Return each line of the records below that contains the string "label".
Top of Records provided
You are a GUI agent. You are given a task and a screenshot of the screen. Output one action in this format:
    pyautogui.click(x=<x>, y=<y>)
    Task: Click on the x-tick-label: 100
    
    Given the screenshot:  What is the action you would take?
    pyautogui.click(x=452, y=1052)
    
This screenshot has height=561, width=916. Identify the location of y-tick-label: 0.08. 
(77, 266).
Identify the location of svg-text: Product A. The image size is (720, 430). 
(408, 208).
Bottom of Records provided
Top of Records provided
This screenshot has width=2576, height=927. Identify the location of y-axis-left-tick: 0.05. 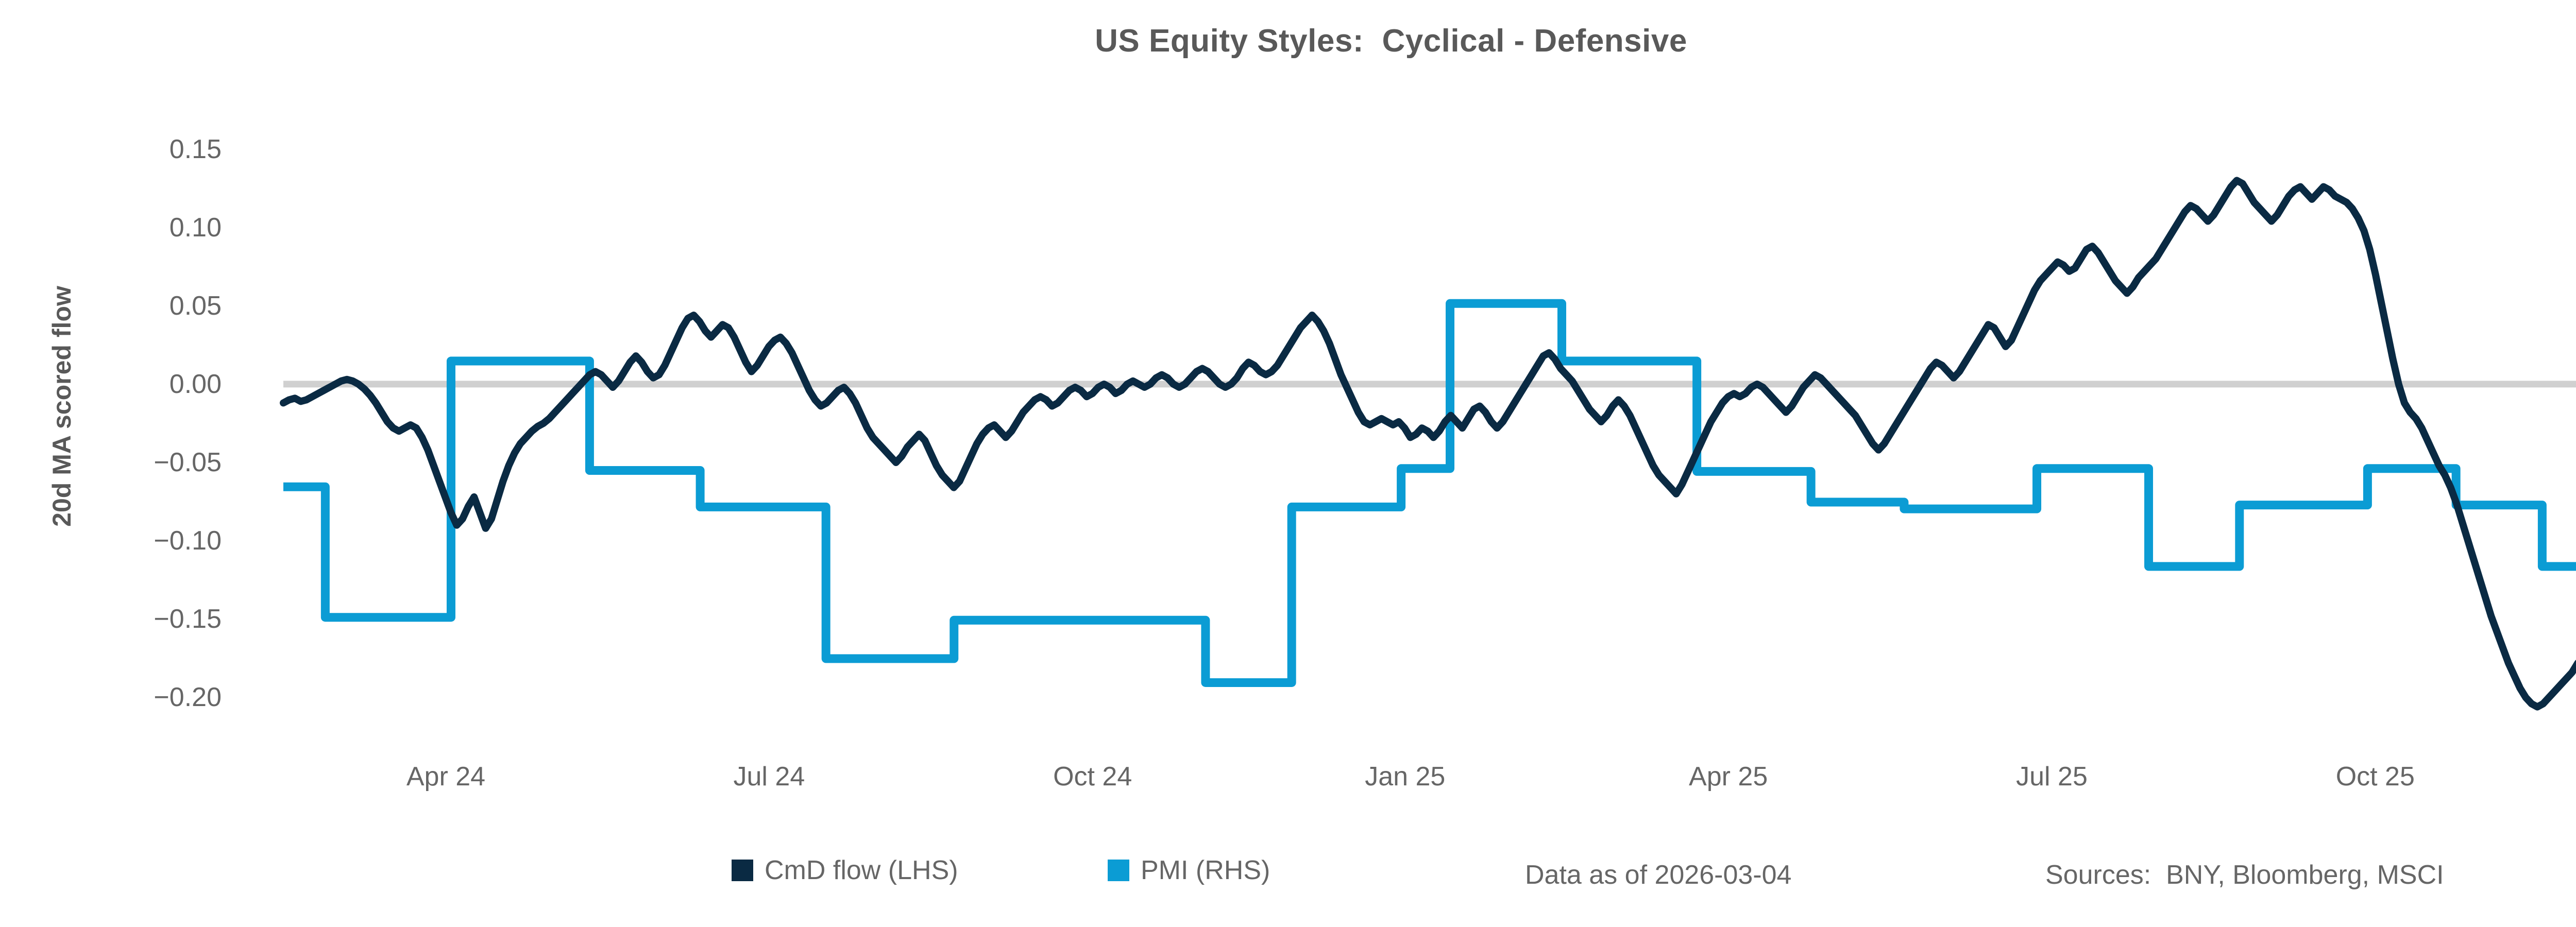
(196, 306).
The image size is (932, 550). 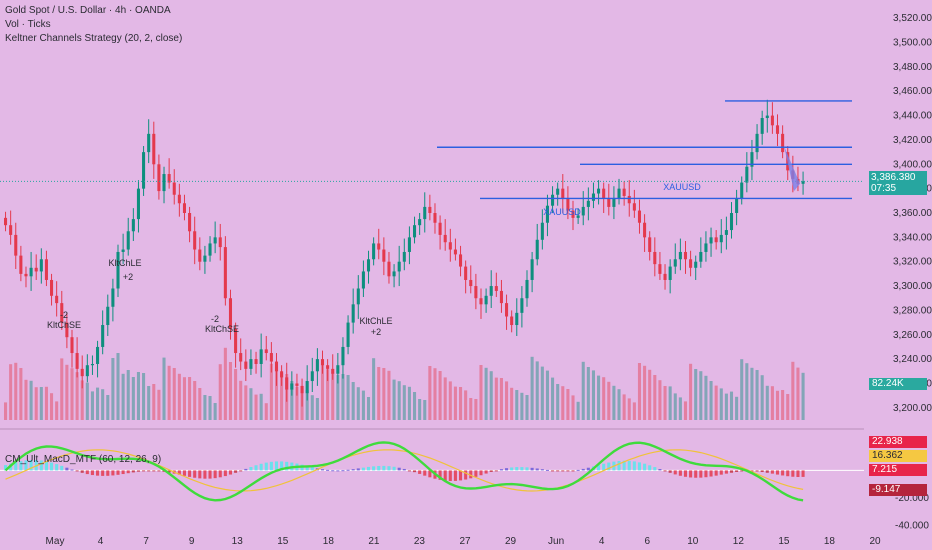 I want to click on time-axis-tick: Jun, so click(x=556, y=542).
Bottom of Records provided
Expected output>
    Task: Click on the x-tick-label: 100
This screenshot has height=561, width=916. Identify the location of y-tick-label: 0.08. 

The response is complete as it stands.